Prompt
Check each line of the records below for the word "computer" and copy those where it appears.

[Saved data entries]
┌──
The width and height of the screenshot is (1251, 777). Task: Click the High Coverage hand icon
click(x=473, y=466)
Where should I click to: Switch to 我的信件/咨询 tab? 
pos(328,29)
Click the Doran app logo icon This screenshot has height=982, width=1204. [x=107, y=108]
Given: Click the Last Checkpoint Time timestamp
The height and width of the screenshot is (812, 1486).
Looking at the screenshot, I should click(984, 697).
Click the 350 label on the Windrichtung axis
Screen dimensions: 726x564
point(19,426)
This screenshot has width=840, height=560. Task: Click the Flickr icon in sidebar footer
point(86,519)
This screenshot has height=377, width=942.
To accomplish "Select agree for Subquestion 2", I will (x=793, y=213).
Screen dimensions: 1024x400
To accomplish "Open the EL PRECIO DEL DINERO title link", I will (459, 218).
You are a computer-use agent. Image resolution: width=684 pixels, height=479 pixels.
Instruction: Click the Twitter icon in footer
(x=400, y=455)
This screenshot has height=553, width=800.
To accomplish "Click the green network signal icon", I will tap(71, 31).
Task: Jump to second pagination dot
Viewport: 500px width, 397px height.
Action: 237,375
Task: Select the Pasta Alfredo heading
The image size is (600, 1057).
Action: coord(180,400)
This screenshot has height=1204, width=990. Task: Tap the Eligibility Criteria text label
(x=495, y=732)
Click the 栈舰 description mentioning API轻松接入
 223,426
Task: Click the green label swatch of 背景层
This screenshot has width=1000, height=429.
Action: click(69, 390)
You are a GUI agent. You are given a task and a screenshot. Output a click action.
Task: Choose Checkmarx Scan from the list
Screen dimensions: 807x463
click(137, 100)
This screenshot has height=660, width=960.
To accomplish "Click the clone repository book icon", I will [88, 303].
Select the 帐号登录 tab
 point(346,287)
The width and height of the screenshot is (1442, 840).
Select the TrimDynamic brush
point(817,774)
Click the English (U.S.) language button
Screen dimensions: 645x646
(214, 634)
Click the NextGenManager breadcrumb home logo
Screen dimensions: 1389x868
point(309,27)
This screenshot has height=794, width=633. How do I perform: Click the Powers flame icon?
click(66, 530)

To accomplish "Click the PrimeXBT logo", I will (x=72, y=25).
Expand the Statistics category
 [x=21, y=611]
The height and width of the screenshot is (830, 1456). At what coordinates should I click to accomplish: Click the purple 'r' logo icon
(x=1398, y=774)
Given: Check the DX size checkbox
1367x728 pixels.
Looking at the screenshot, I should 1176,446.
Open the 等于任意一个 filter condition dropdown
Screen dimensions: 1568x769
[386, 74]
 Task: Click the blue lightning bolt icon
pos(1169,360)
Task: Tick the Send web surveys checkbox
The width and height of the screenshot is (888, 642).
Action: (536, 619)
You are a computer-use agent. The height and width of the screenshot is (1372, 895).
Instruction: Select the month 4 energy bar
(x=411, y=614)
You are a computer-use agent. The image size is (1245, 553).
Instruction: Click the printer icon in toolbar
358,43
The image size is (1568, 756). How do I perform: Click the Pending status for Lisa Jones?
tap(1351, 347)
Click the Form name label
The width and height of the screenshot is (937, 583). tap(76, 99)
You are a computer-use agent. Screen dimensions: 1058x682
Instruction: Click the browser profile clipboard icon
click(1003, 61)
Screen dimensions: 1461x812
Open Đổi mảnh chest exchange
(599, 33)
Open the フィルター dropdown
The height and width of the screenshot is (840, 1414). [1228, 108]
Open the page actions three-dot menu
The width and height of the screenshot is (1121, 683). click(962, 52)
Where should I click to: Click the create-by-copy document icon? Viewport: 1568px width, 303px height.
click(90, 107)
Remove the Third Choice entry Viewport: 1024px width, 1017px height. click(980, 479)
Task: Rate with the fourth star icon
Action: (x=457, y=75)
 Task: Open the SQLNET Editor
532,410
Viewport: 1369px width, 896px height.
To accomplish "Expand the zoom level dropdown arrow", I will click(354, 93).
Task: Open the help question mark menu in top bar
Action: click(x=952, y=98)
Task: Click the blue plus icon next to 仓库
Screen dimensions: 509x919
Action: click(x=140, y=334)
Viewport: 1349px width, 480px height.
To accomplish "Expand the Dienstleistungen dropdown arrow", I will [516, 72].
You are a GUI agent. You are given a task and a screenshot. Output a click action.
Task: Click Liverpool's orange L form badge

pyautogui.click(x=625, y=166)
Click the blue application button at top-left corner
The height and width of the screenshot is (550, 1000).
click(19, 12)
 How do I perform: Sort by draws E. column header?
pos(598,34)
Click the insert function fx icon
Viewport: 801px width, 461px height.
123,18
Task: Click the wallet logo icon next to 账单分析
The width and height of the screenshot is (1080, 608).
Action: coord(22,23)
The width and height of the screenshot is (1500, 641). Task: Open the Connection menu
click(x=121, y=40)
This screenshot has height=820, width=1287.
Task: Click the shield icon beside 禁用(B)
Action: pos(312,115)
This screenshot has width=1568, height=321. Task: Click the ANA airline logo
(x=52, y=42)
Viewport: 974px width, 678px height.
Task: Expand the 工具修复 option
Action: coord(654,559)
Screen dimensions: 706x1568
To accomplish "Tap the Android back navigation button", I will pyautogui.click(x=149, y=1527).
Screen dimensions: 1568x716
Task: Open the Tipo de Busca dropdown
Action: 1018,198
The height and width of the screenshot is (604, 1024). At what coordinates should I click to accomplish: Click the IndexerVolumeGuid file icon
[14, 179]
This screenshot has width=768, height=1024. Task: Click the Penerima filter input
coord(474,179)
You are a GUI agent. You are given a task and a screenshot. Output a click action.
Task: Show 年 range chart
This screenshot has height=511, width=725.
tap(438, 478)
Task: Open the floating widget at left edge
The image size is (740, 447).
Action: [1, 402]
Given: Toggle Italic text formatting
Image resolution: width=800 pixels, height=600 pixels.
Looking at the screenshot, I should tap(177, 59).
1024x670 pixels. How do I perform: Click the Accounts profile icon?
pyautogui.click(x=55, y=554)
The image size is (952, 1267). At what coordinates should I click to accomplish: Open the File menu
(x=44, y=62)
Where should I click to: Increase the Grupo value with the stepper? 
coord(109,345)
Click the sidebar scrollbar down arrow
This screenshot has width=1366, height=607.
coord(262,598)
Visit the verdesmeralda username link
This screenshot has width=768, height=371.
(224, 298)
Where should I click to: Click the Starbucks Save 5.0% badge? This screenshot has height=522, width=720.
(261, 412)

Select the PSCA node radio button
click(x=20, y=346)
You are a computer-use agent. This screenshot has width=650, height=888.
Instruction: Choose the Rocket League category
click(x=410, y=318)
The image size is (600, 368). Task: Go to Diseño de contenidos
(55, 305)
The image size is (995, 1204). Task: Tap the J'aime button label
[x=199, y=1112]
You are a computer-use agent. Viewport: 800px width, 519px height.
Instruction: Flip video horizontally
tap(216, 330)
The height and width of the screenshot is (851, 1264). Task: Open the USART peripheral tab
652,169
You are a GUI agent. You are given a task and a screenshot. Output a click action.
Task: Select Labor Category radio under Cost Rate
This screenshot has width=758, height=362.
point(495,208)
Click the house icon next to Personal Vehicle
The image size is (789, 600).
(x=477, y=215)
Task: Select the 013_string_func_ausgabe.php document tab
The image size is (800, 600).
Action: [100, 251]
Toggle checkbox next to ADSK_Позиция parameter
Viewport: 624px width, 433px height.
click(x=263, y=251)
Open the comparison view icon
└──
Response below
You are a computer-use agent. Image resolution: width=684 pixels, height=479 pixels.
You are a computer-use agent. The height and width of the screenshot is (1372, 895).
You are a computer-use agent. The image size is (1245, 553).
You are a computer-use agent. Screen dimensions: 1058x682
You are a computer-use agent. This screenshot has width=650, height=888.
You are a computer-use agent. Viewport: 800px width, 519px height.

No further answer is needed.